Il colpo di calciomercato che ha visto la Juve assicurarsi le prestazioni di Cristiano Ronaldo potrebbe rappresentare anche una svolta per il nostro campionato. Con la presenza del Pallone d’Oro in carica, per alcuni il miglior giocatore di tutti i tempi, la Serie A spera di recuperare terreno nei confronti dei tornei nazionali di Inghilterra, Spagna e Germania, che a partire dagli anni ’90 ci hanno surclassato. A far crollare l’appeal del calcio italiano è stato in primo luogo il gap economico nei confronti dei nostri competitor, ma anche una serie di errori di valutazione davvero clamorosi.

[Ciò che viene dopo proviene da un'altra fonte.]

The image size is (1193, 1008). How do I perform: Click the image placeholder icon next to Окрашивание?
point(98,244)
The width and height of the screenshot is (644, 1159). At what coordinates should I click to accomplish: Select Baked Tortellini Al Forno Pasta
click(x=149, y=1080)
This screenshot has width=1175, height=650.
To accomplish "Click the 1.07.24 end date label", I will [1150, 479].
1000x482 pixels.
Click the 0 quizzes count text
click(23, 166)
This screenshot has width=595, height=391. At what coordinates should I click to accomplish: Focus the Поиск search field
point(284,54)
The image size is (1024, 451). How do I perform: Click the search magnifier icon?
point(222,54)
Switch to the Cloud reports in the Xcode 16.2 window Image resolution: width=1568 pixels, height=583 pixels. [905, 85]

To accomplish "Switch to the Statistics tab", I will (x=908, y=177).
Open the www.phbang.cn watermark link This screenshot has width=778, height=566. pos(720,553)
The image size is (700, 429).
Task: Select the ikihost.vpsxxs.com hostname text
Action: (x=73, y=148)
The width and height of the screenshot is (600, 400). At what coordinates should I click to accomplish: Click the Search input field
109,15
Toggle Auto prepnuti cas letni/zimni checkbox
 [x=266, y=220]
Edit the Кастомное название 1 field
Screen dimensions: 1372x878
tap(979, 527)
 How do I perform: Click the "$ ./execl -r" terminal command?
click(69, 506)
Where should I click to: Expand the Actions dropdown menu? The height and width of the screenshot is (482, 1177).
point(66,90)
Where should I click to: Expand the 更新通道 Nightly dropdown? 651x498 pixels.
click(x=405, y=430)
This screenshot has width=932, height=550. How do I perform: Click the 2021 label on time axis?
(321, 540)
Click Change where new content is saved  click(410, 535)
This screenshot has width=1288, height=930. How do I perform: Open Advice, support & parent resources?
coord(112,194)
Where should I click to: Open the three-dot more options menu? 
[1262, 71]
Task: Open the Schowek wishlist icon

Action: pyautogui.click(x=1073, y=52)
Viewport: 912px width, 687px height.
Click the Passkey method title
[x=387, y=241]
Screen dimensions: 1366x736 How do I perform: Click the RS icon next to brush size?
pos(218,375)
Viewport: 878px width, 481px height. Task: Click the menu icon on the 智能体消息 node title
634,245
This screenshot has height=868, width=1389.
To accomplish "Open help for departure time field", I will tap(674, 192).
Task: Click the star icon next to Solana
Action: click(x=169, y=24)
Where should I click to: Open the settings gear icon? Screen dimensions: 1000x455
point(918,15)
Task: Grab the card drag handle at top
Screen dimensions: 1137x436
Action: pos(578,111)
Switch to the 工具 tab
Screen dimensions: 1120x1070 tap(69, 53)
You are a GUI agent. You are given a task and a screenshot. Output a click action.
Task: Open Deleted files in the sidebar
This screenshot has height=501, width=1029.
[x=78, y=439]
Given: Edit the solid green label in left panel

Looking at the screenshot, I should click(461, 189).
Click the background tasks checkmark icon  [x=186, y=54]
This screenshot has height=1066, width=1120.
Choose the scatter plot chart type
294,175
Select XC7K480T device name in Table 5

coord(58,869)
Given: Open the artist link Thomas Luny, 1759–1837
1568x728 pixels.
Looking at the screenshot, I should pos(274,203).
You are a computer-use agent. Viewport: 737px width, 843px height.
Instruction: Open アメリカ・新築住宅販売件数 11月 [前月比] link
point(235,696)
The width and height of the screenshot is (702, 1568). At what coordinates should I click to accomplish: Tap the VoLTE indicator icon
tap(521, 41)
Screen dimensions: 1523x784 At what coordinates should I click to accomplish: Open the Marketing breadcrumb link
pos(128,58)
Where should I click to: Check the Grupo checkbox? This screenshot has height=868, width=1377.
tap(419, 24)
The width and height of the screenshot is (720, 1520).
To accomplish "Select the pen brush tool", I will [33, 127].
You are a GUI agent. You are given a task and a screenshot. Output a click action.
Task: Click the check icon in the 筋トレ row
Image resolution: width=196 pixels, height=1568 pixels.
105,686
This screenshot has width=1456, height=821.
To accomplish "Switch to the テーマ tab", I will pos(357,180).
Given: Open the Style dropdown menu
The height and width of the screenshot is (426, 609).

QUANDO LA JUVE BOCCIO’ DESCHAMPS Partiamo da Didier Deschamps: vincendo la finale contro la Croazia, l’ex juventino diventerebbe il terzo protagonista della storia del calcio a conquistare il mondiale prima da giocatore e poi da allenatore. Solo Zagallo e Beckenbauer ci sono riusciti, finora. Ma se da calciatore tutti ammiravano le doti di “Dedè”, da allenatore fu clamorosamente bocciato proprio dalla Juve. Nel 2006/07 Deschamps infatti guidò i bianconeri in Serie B, dove erano finiti a causa di “Calciopoli”, ottenendo la matematica certezza della promozione con tre giornate di anticipo. Subito dopo, però, si dimise per dissidi con la società e nelle ultime due gare fu rimpiazzato dal suo vice, Corradini. La Juve aveva già scelto di affidarsi a Claudio Ranieri, più esperto del francese. Chissà che qualcuno non se ne sia poi pentito.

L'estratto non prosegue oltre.